Reproduce the passage on physics and the information age between "THE STORY OF" and "of vacuum tubes.", inclusive.

:: TEXT SHOWN ::
[Start]

The Universe Within (23 page)

Our society has been shaped by physics' past discoveries to an extent that is seldom appreciated. The mechanical world of Newton led to mechanical ways of learning, as well as to the modern industrial age. We are all very aware of how the digital revolution is transforming our lives: computers are filling our schools and offices, replacing factory workers, miners, and farmers. They are changing the way we work, learn, live, and think. Where did this new technology come from? It came, once again, from our capacity to understand, invent, and create: from the Universe Within.

THE STORY OF HOW
physics created the information age begins at the turn of the twentieth century, when electricity was becoming the lifeblood of modern society. There was galloping demand to move current around — quickly, predictably, safely — in light bulbs, radios, telegraphs, and telephones. Joseph John (J. J.) Thomson's discovery of the electron in 1897 had explained the nature of electricity and launched the development of vacuum tubes.

For most of the twentieth century, amplifying vacuum tubes were essential components of radios, telephone equipment, and many other electrical devices. They consist of a sealed glass tube with a metal filament inside that releases lots of electrons when it is heated up. The negatively charged electrons stream towards a positively charged metal plate at the other end of the tube, carrying the electrical current. This simple arrangement, called a “diode,” allows current to flow only one way. In more complicated arrangements, one or more electrical grids are inserted between the cathode and anode. By varying the voltage on the grids, the flow of electrons can be controlled: if things are arranged carefully, tiny changes in the grid voltage result in large changes in the current. This is an amplifier: it is like controlling the flow of water from a tap. Gently twiddling the tap back and forth leads to big changes in the flow of water.

[End]

:: RECORDED DATA ::
[Start]

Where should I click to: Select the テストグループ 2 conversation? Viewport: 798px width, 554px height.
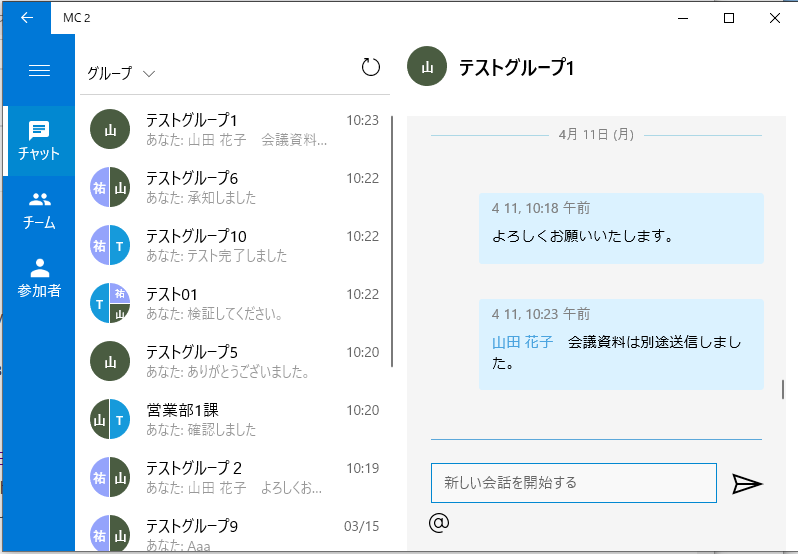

[End]

:: FINAL RESULT ::
THE STORY OF HOW
physics created the information age begins at the turn of the twentieth century, when electricity was becoming the lifeblood of modern society. There was galloping demand to move current around — quickly, predictably, safely — in light bulbs, radios, telegraphs, and telephones. Joseph John (J. J.) Thomson's discovery of the electron in 1897 had explained the nature of electricity and launched the development of vacuum tubes.